人は1年で出来ることを過大評価し、10年で出来ることを過小評価する。
アンソニー・ロビンス
久しぶりに、グッとくる言葉に出会った。
確かにその通りだ。
私が真っ先に思いついたのが、「株トレード」と「株式投資」だ。
株トレードと株式投資、普段この2つを区別せず、話している人がいるが、明確に違う。
株トレードは、株価の値上がり、値下がりにお金を賭け、差額を利益として得るものだ。1日のデイトレード、1~2週間のスィングトレード、数か月の波乗りトレードといろいろあるが、基本、年内に手仕舞う。1回のトレードで投資した資金の数十パーセントと、得られる利益は大きいが、複利の効果が得られず、苦労のわりに資産は残らない。
株式投資は、企業の成長に投資したり、市場全体の動きを表す指標(インデックス)に投資したりする。基本、買った株は売らず、企業の成長に合わせて投資した資産も増えていく(配当金も含む)。1年で得られる利益は、投資した資金の数パーセントとわずかだが、10年、20年と運用することで、複利の効果が得られ、大きな資産を残しやすい。
私は短時間で大きな利益を得られる株トレードを過大評価しすぎて、毎年数%の利益しか得られない長期投資を過小評価しすぎていた。
このことに気が付いたのは、同じ期間、投資信託で長期運用していた妻の資産と、トレードで短期売買を繰り返していた私の資産の比率がほぼ同じだったことだった。
例えば、500万円をそれぞれ短期トレードと長期投資で20年間運用した結果、それぞれ200%の1000万円の利益となったという具合だ。
毎月お金を自動的に積み立てていた妻と、命を削る思いで株の売買をしていた私と、結果がそれほど変わらなかったなんて・・・、私の苦労は何だったのだろうか?
確かに、ワクワク感とドキドキ感はあったが・・・。それ以来、株トレードに対する熱意が、すっかり冷めてしまった。
私が「株トレード」をしていた目的は、ただ一つ、お金を増やすためだ。
しかし、お金を増やすのに、ワクワク感もドキドキ感も必要ない。楽に、安心してお金を増やせるのが一番いい。理想は銀行預金のように、預けてほったらかしにしておいたら、数十年後、2倍、3倍と増えているというものだが、50~60年前ならいざ知らず、今の超低金利では無理な話だ。
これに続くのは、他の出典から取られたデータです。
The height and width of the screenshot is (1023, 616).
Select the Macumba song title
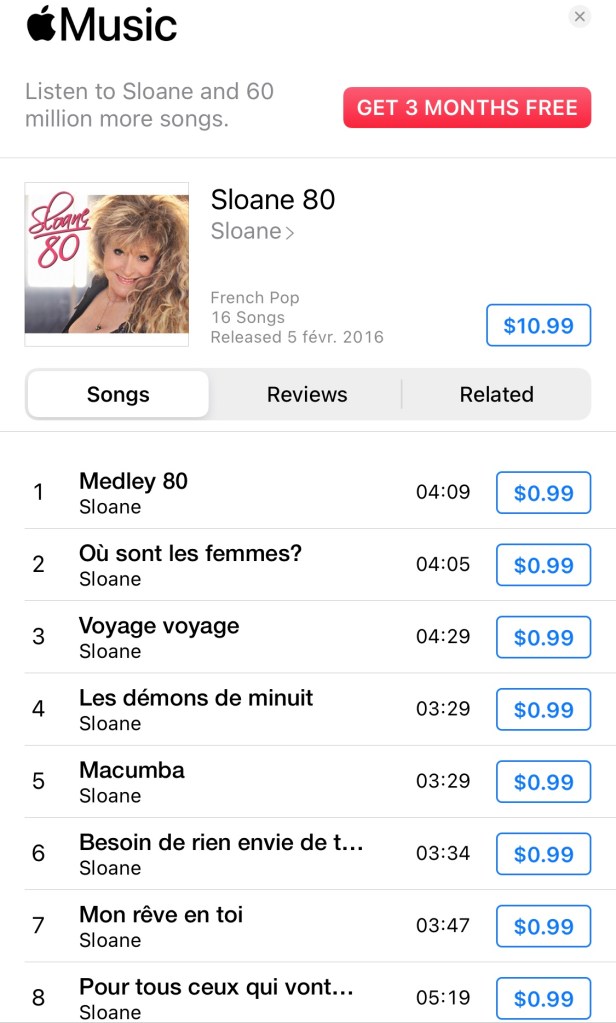pos(132,770)
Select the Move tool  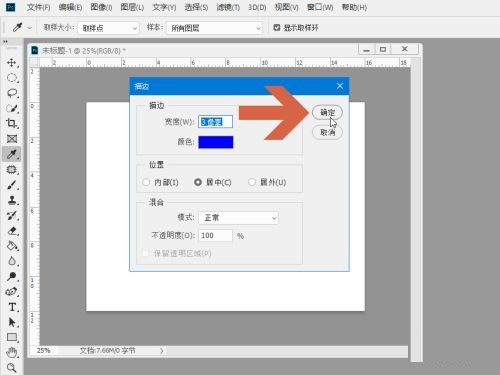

では、株式投資なら簡単に資産を増やすことができるのかと言えば、そうでもないようだ。楽に資産を築いたように見える妻にも、大きな試練が数回あった。初めは2008年のリーマンショックの時だった。
「積み立てていた資産が半分になってしまった」と嘆いて、このまま続けた方がいいのか相談を受けた。
私は「何を言っているんだい、こういう株価低迷の時にこそ、買うんだよ。絶好の買い場じゃないか、絶対に売ってはいけないよ」とアドバイスしたのを覚えている。
結果、数か月後株価は上昇した。
そんなことが数回あったが、そのつど同じアドバイスをした。
そのお陰もあって、妻は資産を築くことができた。
十数年、短期トレードと長期株式投資をそれぞれしてきたが、資産を築くのに最も重要なことは、複利を味方につけることだと知った。
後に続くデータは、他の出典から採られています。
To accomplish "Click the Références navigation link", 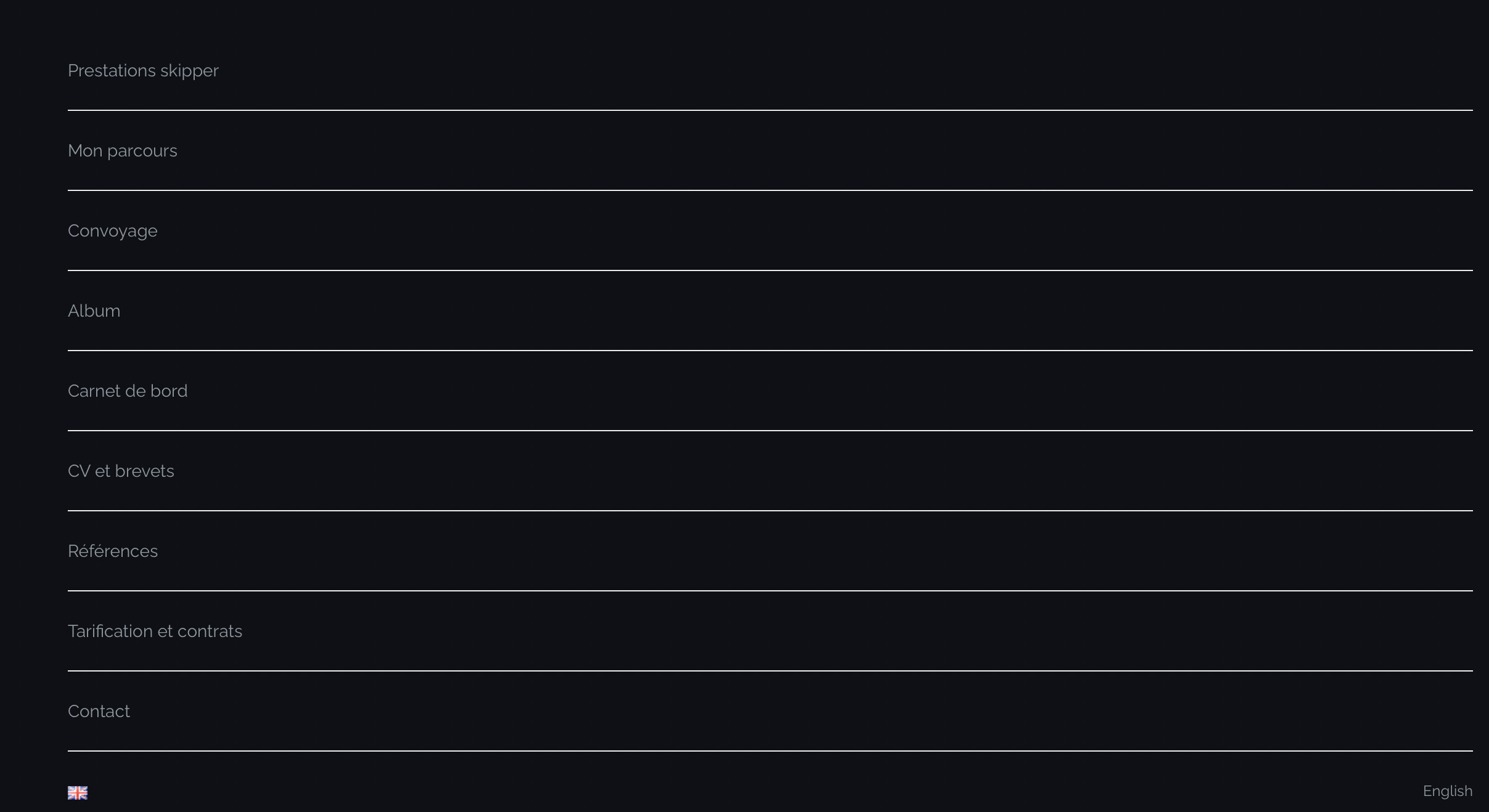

幸運にも、私は複利の効果のない短期株トレードであったにもかかわらず、資産を残すことができた。これは、よい株の先生に出会えたからだ。
今は、2人で得た資産の半分を長期投資で運用している(のこり半分は国債と現金)。
これからも短期株トレードはたびたびやるかもしれないが、資産の1%と限度額を決め、お小遣い程度稼げればいいと割り切ってやろうと思っている。